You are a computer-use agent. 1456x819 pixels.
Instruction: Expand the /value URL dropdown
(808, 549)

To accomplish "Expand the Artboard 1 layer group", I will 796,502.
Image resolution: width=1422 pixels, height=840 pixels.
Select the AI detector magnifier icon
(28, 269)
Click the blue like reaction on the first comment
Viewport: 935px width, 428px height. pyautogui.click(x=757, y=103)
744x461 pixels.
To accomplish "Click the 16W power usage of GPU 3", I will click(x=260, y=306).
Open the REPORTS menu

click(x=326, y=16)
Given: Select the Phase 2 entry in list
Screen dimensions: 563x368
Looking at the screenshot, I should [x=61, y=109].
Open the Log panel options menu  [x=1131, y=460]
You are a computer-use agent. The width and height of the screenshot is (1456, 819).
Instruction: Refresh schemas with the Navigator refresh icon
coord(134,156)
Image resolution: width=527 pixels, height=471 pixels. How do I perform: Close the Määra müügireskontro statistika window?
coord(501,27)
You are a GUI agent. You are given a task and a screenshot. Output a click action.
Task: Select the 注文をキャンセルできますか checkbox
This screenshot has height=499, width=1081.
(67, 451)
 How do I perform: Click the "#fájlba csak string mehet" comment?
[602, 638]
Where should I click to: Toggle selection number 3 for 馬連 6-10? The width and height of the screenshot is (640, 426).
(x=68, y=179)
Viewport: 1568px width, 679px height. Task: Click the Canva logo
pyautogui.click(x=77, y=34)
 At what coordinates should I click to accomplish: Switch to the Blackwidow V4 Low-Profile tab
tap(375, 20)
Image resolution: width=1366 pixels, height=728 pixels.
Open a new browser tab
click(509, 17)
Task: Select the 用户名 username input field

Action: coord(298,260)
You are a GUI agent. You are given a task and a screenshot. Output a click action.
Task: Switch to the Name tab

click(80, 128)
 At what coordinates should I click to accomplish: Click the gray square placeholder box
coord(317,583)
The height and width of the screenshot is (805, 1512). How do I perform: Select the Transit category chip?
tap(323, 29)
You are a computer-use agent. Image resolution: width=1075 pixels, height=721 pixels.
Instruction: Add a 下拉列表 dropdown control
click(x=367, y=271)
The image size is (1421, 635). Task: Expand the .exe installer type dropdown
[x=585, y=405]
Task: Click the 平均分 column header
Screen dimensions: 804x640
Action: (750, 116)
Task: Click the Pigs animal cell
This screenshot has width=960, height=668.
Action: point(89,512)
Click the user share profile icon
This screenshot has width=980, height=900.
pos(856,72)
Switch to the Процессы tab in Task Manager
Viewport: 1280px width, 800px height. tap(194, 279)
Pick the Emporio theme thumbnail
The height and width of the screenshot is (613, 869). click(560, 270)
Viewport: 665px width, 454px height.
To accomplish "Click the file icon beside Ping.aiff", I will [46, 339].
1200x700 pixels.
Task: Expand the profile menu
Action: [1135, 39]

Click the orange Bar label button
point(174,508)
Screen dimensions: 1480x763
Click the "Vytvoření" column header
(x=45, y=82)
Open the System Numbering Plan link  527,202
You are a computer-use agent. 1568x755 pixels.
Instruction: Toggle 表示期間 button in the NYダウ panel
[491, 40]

### What you need to do
Add 135 to every number in the click coordinates, and rewrite every line of the listing from the line containing "Screen dimensions: 1480x763" up to and including the last line of the listing.

### Solution for this task
Screen dimensions: 1480x763
Click the "Vytvoření" column header
(x=180, y=217)
Open the System Numbering Plan link  662,337
You are a computer-use agent. 1568x755 pixels.
Instruction: Toggle 表示期間 button in the NYダウ panel
[626, 175]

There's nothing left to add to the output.